_Document excerpt_.
■ ■ ■ ■ ■ ■ ■

Friday, December 16, 2005

"I Can't Decide": An Ode to Our Commercial Society

A couple of years ago I thought I might want to be a songwriter. I love music, but I have little aptitude for it, a fact which is frustrated by the musical genius of my twin brother. Armed with my love of music, and my ideas about what a good pop song (as opposed to the crap I hear on the radio) should sound like, I penned some words and told my brother roughly what I wanted the music to sound like ("this is a quarter-time, bluesy feeling tune"; "this one's in six, kind of a rip off of a Sixpence tune," etc). He, of course, mostly disregarded my musical advice and crafted a few songs which felt rather than sounded like what I wanted. We hastily recorded them so that we wouldn't forget them, and haven't really done anything with them since.

■ ■ ■ ■ ■ ■ ■

_What you need to do_.
a – Translate this sentence from the songwriting post into Spanish: "We hastily recorded them so that we wouldn't forget them, and haven't really done anything with them since."
b – Carry on the songwriting post with one more paragraph, picking up after its last sentence.

_Data section_.
■ ■ ■ ■ ■ ■ ■

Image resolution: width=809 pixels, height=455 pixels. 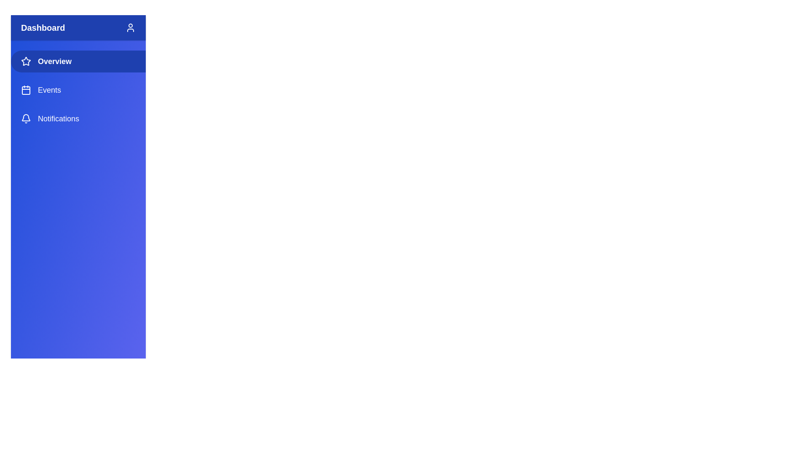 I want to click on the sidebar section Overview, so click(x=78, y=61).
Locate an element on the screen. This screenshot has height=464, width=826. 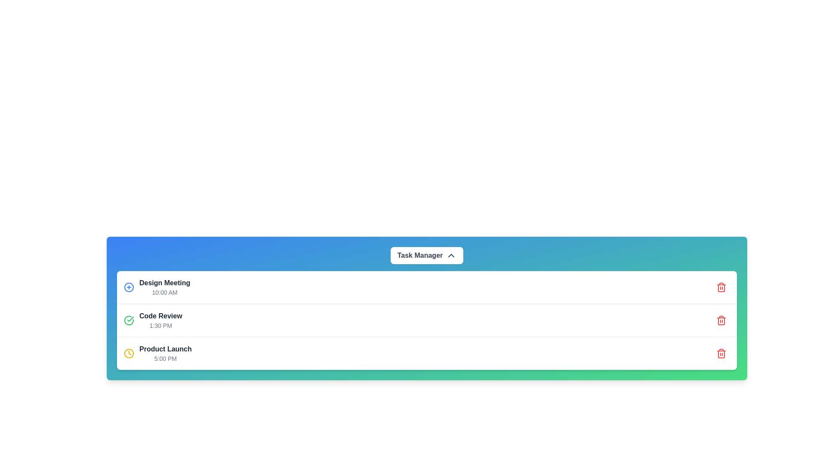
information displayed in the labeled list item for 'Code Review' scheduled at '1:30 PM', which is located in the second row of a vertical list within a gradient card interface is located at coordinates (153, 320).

■ ■ ■ ■ ■ ■ ■

_Answer set_.
a – Las grabamos a toda prisa para no olvidarlas y desde entonces no hemos hecho realmente nada con ellas.

b –
This morning, while I was reading Jonathan Sacks' The Dignity of Difference, I thought of one of those ill fated, stillborn songs. In this book Sacks, a Jewish rabbi (is there any other kind of rabbi?), deals with the difficulties of globalization in an attempt to avoid the "clash of civilizations." Here is a passage that I read this morning, which reminded me of my stillborn song:

The great metaphors of our time - the supermarket, cable and satellite television and the Internet - put before us a seemingly endless range of options, each offering the great deal, the best buy, the highest specification, the lowest price. But consumption is a poor candidate for salvation. The very happiness we are promised by buying these designer jeans, that watch or this car, is what the next product assures us we do not yet have until we have bought something else. A consumer society is kept going by an endless process of stimulating, satisfying, and re-stimulating desire. It is more like an addiction than a quest for fulfillment.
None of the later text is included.